You manage to send a self-powering, locked-down smartphone back in time and into the hands of some famous person who died in the 20th century or earlier. You get them registered with a social media account of your choice (Twitter, Facebook, Instagram, TikTok, or whatever) and they duly start sending posts into the future, via a one-way time-warp Internet link. (They can only send posts, but not read or reply to anyone else’s!) Which historical figures would you most like to get set up this way?

My picks:

  • Leonid Brezhnev. Man, a Twitter or Mastodon account would be comedy gold. I’m imagining something like @RikerGoogling crossed with @realDonaldTrump.
  • Samuel Pepys. Already famous in modern times for his long-running and long-winded diary; would be interesting to get a real-time condensed version in 280-character chunks à la 2017-era Twitter.
  • Sergey Prokudin-Gorsky. A pioneer in colour photography, he travelled thousands of kilometres to document the peoples of the multiethnic Russian empire.

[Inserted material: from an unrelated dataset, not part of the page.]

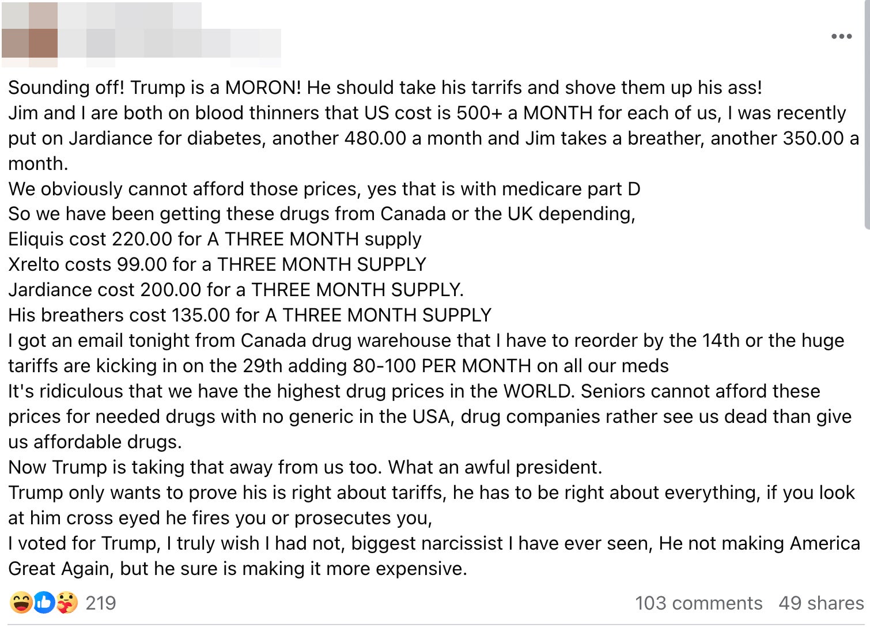Click the "Jardiance cost 200.00" line
The image size is (870, 628).
pos(236,290)
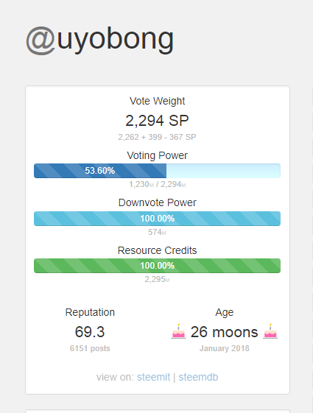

I would love to see his Instagram channel.

Maybe Hitler, circa 1935, if an automated “LOL!” reply could be sent to each of his posts. When he started throwing Führer Fits™ it could be a hoot, and with luck he’d remove himself from history.

I would pick some literary giant, Shakespeare, Cervantes or Goethe, to see if their wit also worked in a social media context.

ETA: my favorite literary genius, Franz Kafka, wouldn’t want to have anything of it, I’m sure.

Philip K. Dick. He would certainly bring something unique to the social media scene.

I could imagine Mark Twain coming up with some good posts. Or Ambrose Bierce–his Devil’s Dictionary entries would make good tweets.

Abraham Lincoln

Edward Abbey

Benjamin Franklin.

FWIW, John Quincy Adams kept a journal of tweet-sized entries and for the last dozen or more years someone has been tweeting them under his name 200 years to the day of each entry.

Oscar Wilde.

Nice one!

Captain James Cook. He wasn’t particularly verbose in his journals, but maybe he’d loosen up in an attempt to gain followers.

Frederick Law Olmstead. He’s best known for his landscaping career, but in the 1850s he traveled the Slave states as a somewhat undercover journalist for the New York Daily Times. He subsequently wrote three books about his experiences.

Davy Crockett

Rasputin would likely have some interesting posts. Leonardo da Vinci. Darwin on the Beagle. Teenage Marco Polo. Benjamin Franklin. Akhenaten.

Great choices!

Robert Walpole
UK’s First Lord of the Treasury 1721-1742
Considered to be the first Prime Minister and he defined, indeed still defines, many elements of the role for 300 years.

Ben Franklin is the first one that comes to mind.
Thomas Payne, Mozart, Twain, William Jennings Bryan, Marcel DuChamp, Dali, Lord Byron, Nellie Bly, all those wonderfully witty suffragettes. The Italian Renaissance in general.

Nostradamus. Bullshit in, bullshit out, perfect for social media. Can’t leave conspiracies to QAnon alone!

Another vote for Twain and Ben Franklin, two of my favorite historical wits.

It’d also be cool if James Madison had live-tweeted the constitutional convention!